The incident occurred on May 17, 2018, when Hartford police officers responded to a call about a dispute between and landlord and tenant at an apartment complex, WTIC reported.
Police said that Chevoughn Augustin had torn down bulletins from the walls of the building prompting the 911 call.
Then-Hartford Police Officer Jill Kidik knocked on Augustin’s door and had a conversation with the woman, but sensed that something was amiss with the woman’s mental state and called for an ambulance, CT Insider reported.
That was when Augustin, a woman with a documented history of schizophrenia and mental health episodes, grabbed Officer Kidik by the hair and dragged her into the apartment.
She attacked the officer with a butcher knife she fished from her kitchen drawer.
Police said Augustin stabbed Officer Kidik multiple times in the neck and caused permanent damage to the officer’s throat, WFSB reported.
She was acquitted of stabbing the officer in August of 2021 by reason of insanity but was committed to 38 years in Whiting Forensic Hospital, a maximum-security psychiatric facility, WTIC reported.
But on Jan. 5, Augustin was transferred to the less-secure Dutcher unit within the Whiting hospital complex, CT Insider reported.
While Augustin should have been safely locked away in a maximum security facility for most of her life, a new Connecticut law that went into effect in October of 2022 allows acquitted people to be transferred to at the discretion of the facility’s superintendent and risk management review committee, according to Vanessa Cardella, the psychiatric review board’s executive director.

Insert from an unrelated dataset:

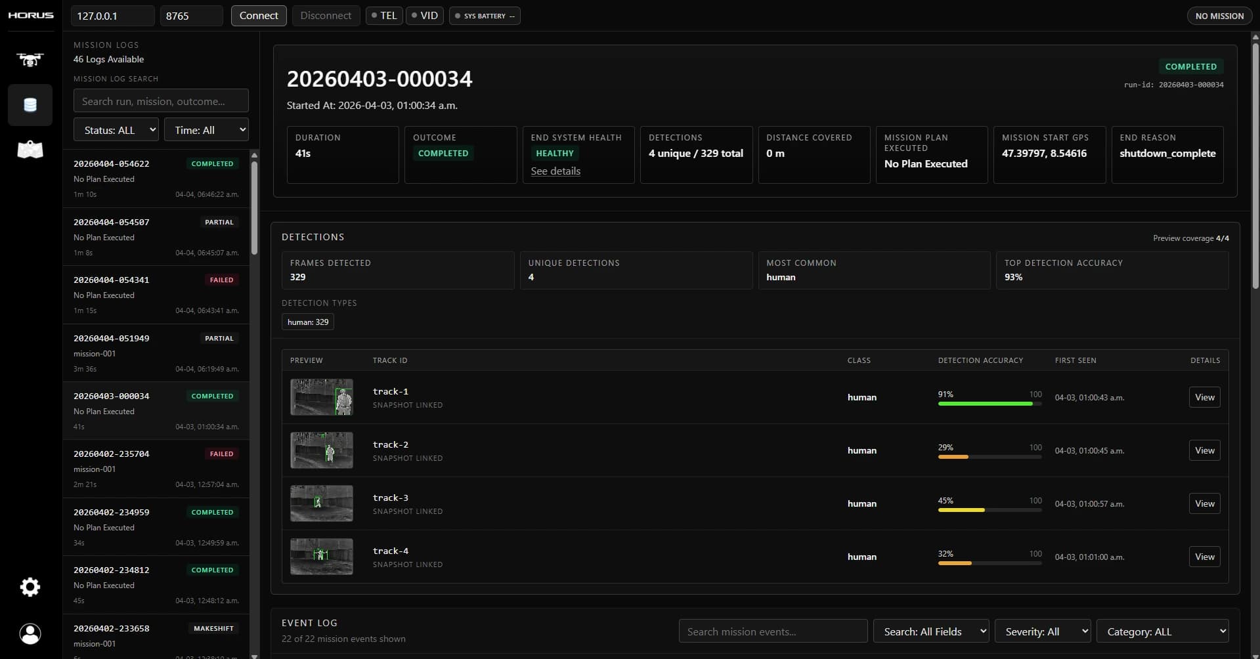Click the TEL telemetry status indicator
This screenshot has height=659, width=1260.
tap(383, 15)
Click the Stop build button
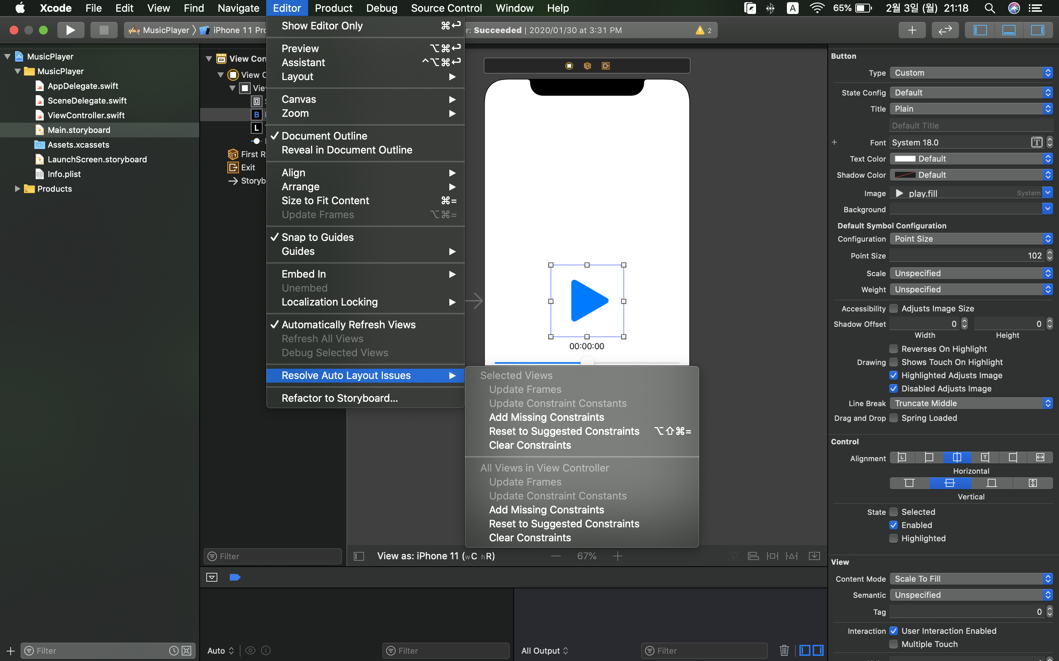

Cardella said the board received noticed in late December that the hospital intended to transfer Augustin and scheduled a public hearing on the transfer, CT Insider reported.
In the new facility, Augustin can participate in staff-supervised group outings outside the hospital and in the community and have alone time on the hospital campus.
In January, the now-former Hartford police officer appeared before Connecticut Psychiatric Security Review Board and pleaded with the panel not to release the woman who tried to kill her into a less-secure psychiatric environment.
Detective Kidik – she was promoted after she survived the attack – was a 13-year veteran of the police force when complications from injuries during the attack forced her medical retirement in 2019, WTIC reported.
“There are two other men who saw her lunge an eight-inch butcher knife through my trachea,” the former officer told the review board. “So to hear my injuries listed as a ‘laceration’ to my neck, my throat doesn’t work, I can’t swallow water without choking, I can’t eat a hamburger, I can’t cry because everything seizes up.”
“I got stabbed in the back of my neck as I was trying to run away from her and she found a cooking pot and knocked me unconscious after she hunted for that knife,” Kidik continued.
“This was not a crime of opportunity, she held me by my hair and dragged me across the floor to find that knife,” the brave hero explained.
“I can still remember every spoon being taken out, ever spatula until she had the knife, was so satisfied in that moment,” she recalled.
“I still chose not to pull my gun, I showed no threat to her, I had every intent on helping her that day and getting her eviction thrown out because I could tell she needed someone and I was that someone stupidly enough,” Kidik told the psychiatric review panel.
But despite Kidik’s appearance and emotional testimony at the hearing, the state review panel voted 5-to-0 on Jan. 27 to uphold the hospital’s decision to transfer Augustin out of maximum security, CT Insider reported.